_LIST OF TASKS:_
a: List the criteria for selecting men for active surveillance that the prostate cancer text below says Pow-Sang and Buethe examined.
b: According to the prostate cancer text below, what is David D. Buethe's position at Moffitt?

_STUDY TEXT:_
────

Julio M. Pow-Sang, MD, Department of Genitourinary Oncology chair at Moffitt Cancer Center, Tampa, Florida, and colleagues have published two prostate cancer articles in the September issue of JNCCN – The Journal of the National Comprehensive Cancer Network. The articles review and clarify recent updates made to the National Comprehensive Cancer Network’s (NCCN) guidelines for the screening and treatment of prostate cancer.

The first article noted that two new agents—abiraterone acetate and immunotherapy sipuleucel-T—are welcome therapeutic additions for patients with late-stage disease and poor prognosis.

In a second article, Pow-Sang and co-author David D. Buethe, MD, a urologic oncology fellow at Moffitt, examine the controversy and criteria for implementing active surveillance for patients with asymptomatic prostate cancer and identify the triggers that would convert active surveillance patients to active treatment status.

The authors note that for those patients with prostate cancers at low-risk for progression, the active surveillance strategy was proposed a decade ago but is recently receiving more attention as a viable management option.

“However, critical uncertainties still surround active surveillance,” Pow-Sang said. “The criteria that qualify a patient as low or very low risk are not clear, nor is the definition of disease progression.”

In this article, Pow-Sang and Buethe reviewed recent literature regarding those uncertainties, examining criteria for assisting in selecting men for active surveillance, including PSA density, percent free versus percent total PSA, biopsy positive core results and “volume of involvement” data.

They also looked at studies on positive cores from biopsies and the extent to which core results could be used to develop criteria for treatment. Reports have shown the predictive value of positive biopsy cores, but the frequency for performing prostate biopsies remains controversial for outcomes of active surveillance patients, Pow-Sang said.

────

_EXCERPTED RECORDS:_
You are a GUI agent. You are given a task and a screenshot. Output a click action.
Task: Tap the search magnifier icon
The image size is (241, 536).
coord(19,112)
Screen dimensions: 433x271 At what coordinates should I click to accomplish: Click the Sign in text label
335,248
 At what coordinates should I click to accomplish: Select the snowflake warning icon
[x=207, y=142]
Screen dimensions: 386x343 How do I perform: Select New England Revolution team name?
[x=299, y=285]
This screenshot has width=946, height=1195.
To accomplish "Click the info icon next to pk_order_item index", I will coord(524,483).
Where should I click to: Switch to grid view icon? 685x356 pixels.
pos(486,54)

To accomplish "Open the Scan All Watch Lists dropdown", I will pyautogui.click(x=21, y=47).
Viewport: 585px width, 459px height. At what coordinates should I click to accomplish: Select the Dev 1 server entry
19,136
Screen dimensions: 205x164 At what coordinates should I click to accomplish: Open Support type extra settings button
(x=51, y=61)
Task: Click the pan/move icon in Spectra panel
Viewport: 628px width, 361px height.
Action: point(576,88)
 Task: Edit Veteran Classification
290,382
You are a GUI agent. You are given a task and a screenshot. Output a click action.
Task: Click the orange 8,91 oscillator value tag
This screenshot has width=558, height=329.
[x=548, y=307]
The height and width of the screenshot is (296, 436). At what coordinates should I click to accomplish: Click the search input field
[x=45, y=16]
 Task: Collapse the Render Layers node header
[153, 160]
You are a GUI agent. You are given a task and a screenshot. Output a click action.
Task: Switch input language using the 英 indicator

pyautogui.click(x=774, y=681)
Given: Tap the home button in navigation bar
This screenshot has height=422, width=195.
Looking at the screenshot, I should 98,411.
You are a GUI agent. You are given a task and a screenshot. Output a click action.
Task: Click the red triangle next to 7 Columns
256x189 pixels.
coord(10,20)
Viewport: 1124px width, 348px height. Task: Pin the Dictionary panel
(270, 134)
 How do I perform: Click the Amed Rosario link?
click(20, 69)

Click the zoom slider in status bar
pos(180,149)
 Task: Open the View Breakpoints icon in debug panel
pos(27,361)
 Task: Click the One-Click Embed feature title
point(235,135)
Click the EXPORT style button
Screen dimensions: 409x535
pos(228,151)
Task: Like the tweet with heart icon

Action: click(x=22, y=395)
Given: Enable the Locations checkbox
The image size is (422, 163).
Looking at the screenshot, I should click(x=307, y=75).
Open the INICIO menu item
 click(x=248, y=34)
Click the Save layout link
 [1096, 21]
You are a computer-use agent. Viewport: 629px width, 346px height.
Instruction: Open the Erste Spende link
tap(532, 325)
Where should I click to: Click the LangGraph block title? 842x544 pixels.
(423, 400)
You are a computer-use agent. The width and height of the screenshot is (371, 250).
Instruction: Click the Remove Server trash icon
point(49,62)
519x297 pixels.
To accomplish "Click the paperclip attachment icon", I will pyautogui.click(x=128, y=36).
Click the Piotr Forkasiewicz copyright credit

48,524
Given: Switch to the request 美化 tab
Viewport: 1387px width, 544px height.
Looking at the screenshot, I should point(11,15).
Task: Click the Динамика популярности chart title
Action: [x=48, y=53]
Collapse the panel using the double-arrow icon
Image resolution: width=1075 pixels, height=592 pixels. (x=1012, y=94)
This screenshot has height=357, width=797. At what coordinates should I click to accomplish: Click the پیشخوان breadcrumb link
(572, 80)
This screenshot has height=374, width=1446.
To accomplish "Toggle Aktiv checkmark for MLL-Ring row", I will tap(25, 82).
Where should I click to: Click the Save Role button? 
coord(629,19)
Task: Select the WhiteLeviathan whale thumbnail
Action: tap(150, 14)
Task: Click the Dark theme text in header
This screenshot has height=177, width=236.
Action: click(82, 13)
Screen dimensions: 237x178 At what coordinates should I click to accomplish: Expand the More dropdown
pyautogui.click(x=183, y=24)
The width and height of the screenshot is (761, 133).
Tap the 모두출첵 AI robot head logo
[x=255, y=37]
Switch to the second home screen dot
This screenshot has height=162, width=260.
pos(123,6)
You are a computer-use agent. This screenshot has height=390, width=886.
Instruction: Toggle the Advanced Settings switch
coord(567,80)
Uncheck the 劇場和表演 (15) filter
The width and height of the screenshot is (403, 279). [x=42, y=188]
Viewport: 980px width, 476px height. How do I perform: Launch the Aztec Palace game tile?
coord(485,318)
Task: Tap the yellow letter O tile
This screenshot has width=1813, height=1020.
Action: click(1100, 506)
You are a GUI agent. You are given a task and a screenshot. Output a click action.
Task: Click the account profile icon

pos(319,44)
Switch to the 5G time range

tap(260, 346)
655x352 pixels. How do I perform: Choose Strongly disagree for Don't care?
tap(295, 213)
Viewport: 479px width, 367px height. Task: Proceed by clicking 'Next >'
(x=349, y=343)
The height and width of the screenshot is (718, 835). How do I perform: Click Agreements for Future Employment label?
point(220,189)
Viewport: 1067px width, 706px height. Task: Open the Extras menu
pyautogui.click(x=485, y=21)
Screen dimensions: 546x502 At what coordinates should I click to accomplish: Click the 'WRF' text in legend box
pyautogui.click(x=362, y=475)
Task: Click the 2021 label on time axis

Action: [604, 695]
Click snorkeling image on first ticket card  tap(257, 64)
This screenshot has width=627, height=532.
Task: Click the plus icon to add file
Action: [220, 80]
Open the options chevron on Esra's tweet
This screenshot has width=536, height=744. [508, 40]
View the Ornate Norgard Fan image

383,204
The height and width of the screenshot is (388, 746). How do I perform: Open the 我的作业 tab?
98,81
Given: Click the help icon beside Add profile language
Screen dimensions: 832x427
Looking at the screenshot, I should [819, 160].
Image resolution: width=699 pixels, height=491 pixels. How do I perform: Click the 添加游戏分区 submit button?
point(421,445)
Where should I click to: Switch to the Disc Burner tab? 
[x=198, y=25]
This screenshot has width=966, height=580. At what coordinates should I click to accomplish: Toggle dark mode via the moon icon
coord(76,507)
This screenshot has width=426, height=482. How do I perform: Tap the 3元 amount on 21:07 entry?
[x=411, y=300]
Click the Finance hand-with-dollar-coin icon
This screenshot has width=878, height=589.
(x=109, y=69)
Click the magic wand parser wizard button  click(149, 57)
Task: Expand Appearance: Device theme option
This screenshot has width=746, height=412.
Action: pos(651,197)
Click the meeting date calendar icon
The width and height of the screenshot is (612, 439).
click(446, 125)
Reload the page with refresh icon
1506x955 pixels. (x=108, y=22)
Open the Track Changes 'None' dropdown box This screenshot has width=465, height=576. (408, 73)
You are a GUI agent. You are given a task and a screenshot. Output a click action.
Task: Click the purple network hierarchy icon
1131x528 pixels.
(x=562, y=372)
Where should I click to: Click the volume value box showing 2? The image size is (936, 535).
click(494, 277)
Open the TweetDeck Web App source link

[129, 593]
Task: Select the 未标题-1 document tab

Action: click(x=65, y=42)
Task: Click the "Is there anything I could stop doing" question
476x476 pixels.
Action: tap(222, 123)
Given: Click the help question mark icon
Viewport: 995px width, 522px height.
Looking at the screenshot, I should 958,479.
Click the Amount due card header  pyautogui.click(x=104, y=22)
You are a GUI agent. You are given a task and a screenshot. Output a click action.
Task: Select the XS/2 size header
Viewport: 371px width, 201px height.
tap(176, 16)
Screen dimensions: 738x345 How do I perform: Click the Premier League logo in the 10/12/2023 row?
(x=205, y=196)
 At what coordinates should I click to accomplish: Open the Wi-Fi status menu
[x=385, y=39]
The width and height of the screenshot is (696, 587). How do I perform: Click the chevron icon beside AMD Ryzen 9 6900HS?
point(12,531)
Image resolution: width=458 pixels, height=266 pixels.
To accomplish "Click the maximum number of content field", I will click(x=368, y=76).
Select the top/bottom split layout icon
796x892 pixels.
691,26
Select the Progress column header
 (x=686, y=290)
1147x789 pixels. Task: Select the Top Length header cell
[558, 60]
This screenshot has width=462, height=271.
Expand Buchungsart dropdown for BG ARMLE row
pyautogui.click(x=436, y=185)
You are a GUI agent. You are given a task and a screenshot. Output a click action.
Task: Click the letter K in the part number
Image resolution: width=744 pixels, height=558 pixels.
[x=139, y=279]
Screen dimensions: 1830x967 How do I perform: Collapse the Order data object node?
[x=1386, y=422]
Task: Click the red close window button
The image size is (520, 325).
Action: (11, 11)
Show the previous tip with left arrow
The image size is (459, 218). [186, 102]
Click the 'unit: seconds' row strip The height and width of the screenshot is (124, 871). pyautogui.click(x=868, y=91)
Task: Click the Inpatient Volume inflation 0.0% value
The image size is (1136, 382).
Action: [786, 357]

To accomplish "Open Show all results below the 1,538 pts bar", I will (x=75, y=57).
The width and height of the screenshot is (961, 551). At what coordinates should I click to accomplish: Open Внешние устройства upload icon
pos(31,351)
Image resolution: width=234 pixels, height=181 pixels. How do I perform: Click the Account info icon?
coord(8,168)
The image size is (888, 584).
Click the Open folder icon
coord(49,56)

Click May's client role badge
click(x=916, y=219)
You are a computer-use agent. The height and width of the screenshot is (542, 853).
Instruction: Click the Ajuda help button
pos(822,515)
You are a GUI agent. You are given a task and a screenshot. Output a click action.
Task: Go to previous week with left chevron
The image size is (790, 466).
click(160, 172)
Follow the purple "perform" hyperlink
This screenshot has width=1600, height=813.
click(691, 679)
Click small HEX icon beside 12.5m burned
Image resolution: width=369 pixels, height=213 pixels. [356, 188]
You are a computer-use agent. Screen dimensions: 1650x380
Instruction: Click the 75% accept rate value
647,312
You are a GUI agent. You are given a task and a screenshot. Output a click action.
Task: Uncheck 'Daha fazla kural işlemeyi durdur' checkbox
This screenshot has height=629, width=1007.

────

_PER-TASK OUTPUTS:_
a:
- PSA density
- Percent free versus percent total PSA
- Biopsy positive core results
- "Volume of involvement" data

b: He is a urologic oncology fellow.